# Setup 
I used spotipy to access the Spotify API, my api tokens are privately stored in config.py. 

In [1]:
import pandas as pd
import spotipy
from spotipy.oauth2 import SpotifyClientCredentials
from config import spotify_client_id, spotify_client_secret

Create connection to spotify api. 

In [2]:
client_credentials_manager = SpotifyClientCredentials(client_id = spotify_client_id, client_secret = spotify_client_secret)
sp = spotipy.Spotify(client_credentials_manager = client_credentials_manager)

# Get Tracks 
Crazy Ex-Girlfriend has 4 seasons worth of tracks. Thankfully, the good people of the show have put all the tracks in a Spotify playlist: "Crazy Ex-girlfriend: The Complete Collection" 

In [4]:
#uri token for the playlist
playlist_URI = "spotify:playlist:5lJ50jaxfkNEDkCQFKsABt" 
#uri token for the user who created the playlist:
user_URI = "spotify:user:crazyexgirlfriend_official"

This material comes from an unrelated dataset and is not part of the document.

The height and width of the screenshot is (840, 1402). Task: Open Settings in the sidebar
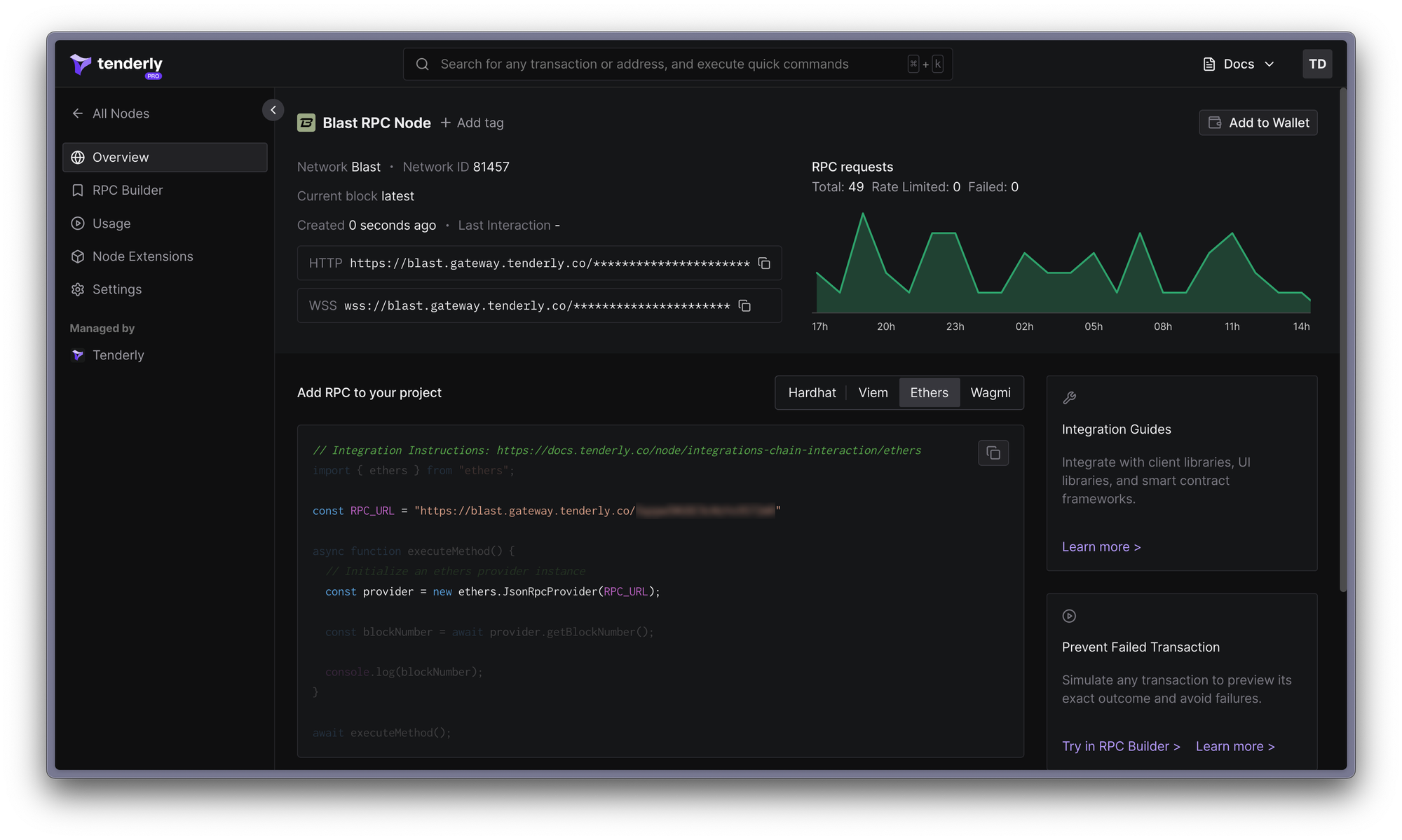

#get track information for all the tracks in the playlist
tracks1 = sp.user_playlist_tracks(user_URI, playlist_URI, limit = 100)   
tracks2 = sp.user_playlist_tracks(user_URI, playlist_URI, limit = 100, offset = 99)

#collect track uri's in a list
track_uri_list = []
for i in range(len(tracks1["items"])):
   track_uri_list.append(tracks1["items"][i]['track']['uri'])
for i in range(len(tracks2["items"])):
    track_uri_list.append(tracks2["items"][i]['track']['uri'])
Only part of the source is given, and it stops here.